The following work describes a combined enzymatic and bioanalytical method that permits absolute quantitation of metabolites in biological samples without the requirement for reference metabolite standards. This technique was exemplified using a radio (14C) isotopologue and a stable (13C6) isotopologue of acetaminophen as substrates for in vitro biosynthesis of the corresponding radio and stable isotope labeled metabolites, namely, 14C- and 13C6-glucuronides and sulfates. By supplanting the use of authentic metabolite standards, traditionally used to calibrate 13C6-metabolites via liquid chromatography-tandem mass spectrometry (LC-MS/MS), 13C6-metabolites were radiocalibrated by their 14C-isotopologues via liquid chromatography coupled with radioactivity detection and mass spectrometry (LC-RAD/MS).
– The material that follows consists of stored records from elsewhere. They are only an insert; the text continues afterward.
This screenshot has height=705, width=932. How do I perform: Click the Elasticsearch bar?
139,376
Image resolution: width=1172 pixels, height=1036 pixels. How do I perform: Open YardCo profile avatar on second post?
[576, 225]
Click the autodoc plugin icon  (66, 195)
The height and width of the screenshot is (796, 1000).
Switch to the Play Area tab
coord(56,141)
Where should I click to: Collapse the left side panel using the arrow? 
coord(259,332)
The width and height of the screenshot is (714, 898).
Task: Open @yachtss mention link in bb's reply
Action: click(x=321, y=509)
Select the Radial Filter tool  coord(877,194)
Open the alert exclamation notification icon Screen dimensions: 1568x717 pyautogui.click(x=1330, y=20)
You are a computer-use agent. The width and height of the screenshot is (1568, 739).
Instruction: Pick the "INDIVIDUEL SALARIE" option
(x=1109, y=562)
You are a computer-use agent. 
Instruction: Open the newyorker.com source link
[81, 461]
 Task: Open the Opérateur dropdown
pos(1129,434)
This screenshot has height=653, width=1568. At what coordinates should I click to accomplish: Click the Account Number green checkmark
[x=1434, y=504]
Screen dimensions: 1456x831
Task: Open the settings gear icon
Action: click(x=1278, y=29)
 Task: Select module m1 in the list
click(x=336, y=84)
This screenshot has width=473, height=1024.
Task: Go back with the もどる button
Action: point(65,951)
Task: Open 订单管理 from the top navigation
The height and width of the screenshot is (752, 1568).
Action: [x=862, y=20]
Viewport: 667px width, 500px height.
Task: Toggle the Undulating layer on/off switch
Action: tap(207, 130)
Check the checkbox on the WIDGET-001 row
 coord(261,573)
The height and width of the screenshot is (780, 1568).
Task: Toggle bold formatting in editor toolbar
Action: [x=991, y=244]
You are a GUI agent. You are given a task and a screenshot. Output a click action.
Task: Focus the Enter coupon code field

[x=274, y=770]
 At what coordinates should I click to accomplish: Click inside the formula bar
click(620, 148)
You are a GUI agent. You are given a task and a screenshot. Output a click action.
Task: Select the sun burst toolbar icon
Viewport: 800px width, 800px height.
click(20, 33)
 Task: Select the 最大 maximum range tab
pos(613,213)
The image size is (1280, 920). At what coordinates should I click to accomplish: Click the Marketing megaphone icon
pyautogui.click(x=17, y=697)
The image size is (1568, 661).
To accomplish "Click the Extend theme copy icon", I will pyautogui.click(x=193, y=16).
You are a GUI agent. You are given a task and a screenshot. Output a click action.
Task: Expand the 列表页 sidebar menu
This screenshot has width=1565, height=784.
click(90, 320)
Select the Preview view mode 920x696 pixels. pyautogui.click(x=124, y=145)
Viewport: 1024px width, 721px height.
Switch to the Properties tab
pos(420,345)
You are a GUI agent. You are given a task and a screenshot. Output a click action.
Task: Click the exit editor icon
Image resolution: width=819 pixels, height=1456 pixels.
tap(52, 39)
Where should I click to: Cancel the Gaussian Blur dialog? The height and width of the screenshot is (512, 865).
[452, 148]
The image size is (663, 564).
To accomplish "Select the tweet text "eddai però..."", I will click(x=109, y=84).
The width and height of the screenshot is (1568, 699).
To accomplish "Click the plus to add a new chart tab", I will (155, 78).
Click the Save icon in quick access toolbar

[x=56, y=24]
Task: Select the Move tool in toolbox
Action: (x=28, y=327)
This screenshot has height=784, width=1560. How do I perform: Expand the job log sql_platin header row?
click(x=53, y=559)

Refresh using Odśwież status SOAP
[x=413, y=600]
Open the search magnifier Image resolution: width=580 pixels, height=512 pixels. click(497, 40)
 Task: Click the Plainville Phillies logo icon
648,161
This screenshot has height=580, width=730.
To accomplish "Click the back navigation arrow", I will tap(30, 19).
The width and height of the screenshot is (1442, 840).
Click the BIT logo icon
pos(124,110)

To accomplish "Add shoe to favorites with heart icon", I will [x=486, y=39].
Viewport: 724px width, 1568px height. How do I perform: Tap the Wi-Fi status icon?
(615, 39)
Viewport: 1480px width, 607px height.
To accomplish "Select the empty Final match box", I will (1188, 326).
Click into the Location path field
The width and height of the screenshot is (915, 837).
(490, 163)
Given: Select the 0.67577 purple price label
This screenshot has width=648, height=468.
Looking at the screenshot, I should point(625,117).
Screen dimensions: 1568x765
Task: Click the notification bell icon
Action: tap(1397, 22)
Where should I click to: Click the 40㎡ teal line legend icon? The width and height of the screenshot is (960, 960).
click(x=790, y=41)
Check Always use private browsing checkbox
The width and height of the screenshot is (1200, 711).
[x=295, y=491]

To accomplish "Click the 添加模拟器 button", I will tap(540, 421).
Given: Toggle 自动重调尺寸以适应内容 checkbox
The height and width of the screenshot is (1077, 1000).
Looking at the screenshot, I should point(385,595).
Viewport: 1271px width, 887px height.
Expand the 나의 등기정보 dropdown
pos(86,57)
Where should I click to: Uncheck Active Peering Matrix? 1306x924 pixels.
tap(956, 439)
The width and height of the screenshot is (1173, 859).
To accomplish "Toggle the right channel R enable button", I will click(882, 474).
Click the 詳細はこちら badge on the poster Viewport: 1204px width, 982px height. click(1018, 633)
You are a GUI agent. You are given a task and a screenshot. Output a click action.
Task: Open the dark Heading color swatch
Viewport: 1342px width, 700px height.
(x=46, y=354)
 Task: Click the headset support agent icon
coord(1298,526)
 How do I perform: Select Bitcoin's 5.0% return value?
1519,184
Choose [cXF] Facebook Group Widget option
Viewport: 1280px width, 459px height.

The radiocalibrated 13C6-isotopologues were in turn used to quantitate acetaminophen and its corresponding metabolites in rat plasma samples by LC-MS/MS. Variation between this and a conventional LC-MS/MS method using authentic standards for calibration was within ±17%, permitting its use in preclinical and clinical applications. Since authentic metabolite standards are not required under the concept of radio and stable isotopologues using adapted LC-RAD/MS protocols, significantly fewer resources are required to support accurate metabolite quantitation which in turn enables efficient analysis of simple and complex metabolite profiles.